/django-postgres-tracked-model

A django app to reliably sync changes

Primary LanguagePython

Django Postgres Tracked Model

This is a Django implementation of Cognite's txid-syncing. It's an approach to reliabliy sync data between Postgres and other systems, for example ElasticSearch. To keep track of changes a version table is added that tracks which transaction last updated each row in a tracked table.

Usage

Caution

This library is very much work-in-progress.

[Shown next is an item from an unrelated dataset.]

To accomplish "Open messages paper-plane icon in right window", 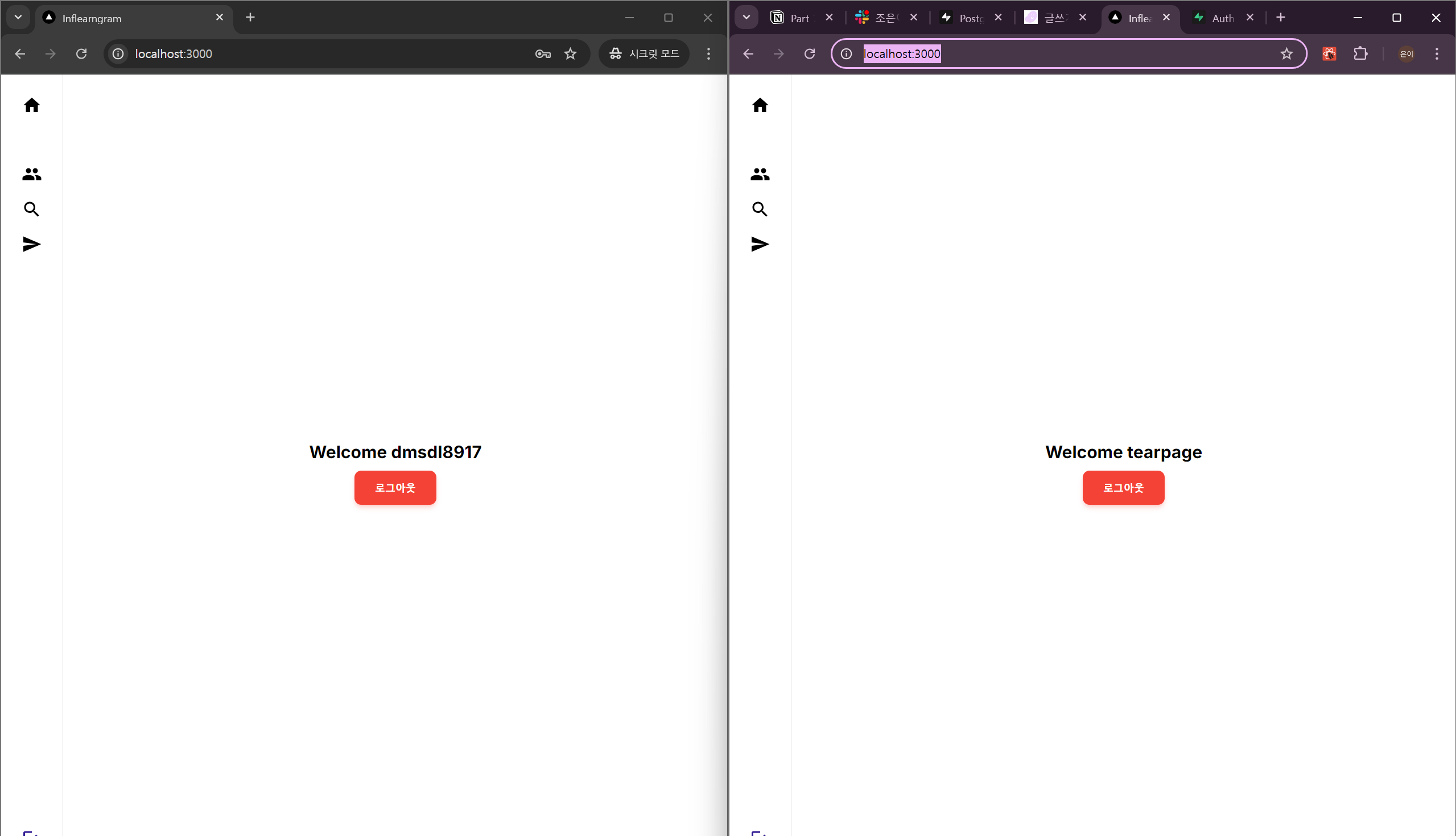I will point(759,244).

I'd recommend not using it in anything production critical

  1. First you need to install the application in your Django settings file
    INSTALLED_APPLICATIONS = [
        ...,
        "tracked_model",
    ]
  2. Next you add the decorator to the model(s) you want to sync/track
    from django.db import models
    from tracked_model import tracked
    
    @tracked()
    class MyModel(models.Model):
        ...
  3. Create new migrations. This will create a new model with metadata about the syncing
    ./manage.py makemigrations
  4. Create a new migration and add triggers and backfill data
    ./manage.py makemigrations --empty --name add_tracking my_app
    Edit the migration and add operations to track changes and backfill for existing rows
    from tracked_model.operations import AddVersionTracking, BackfillModelVersion
    
    class Migration(migrations.Migration):
        operations = [
            # Note: You'll probably want to do this in two separate migrations
            AddVersionTracking(tracked_model="MyModel", version_model="MyModelVersion"),
            BackfillModelVersion(tracked_model="MyModel"),
        ]

Now you can start streaming changes to your models:

import time
from tracked_model import get_changed_objects

qs = MyModel.objects.all()
changes, cursor = get_changed_objects(cursor=None, limit=10, queryset=qs)
while True:
    if not changes:
        time.sleep(5)
    else:
        print(changes)

    changes, cursor = get_changed_objects(cursor=cursor, limit=10, queryset=qs)

You can send in any queryset you want. The changes return value will be a list of objects returned from the queryset. You can send in any kind of queryset, e.g. using .values(), depending on what you want to have out.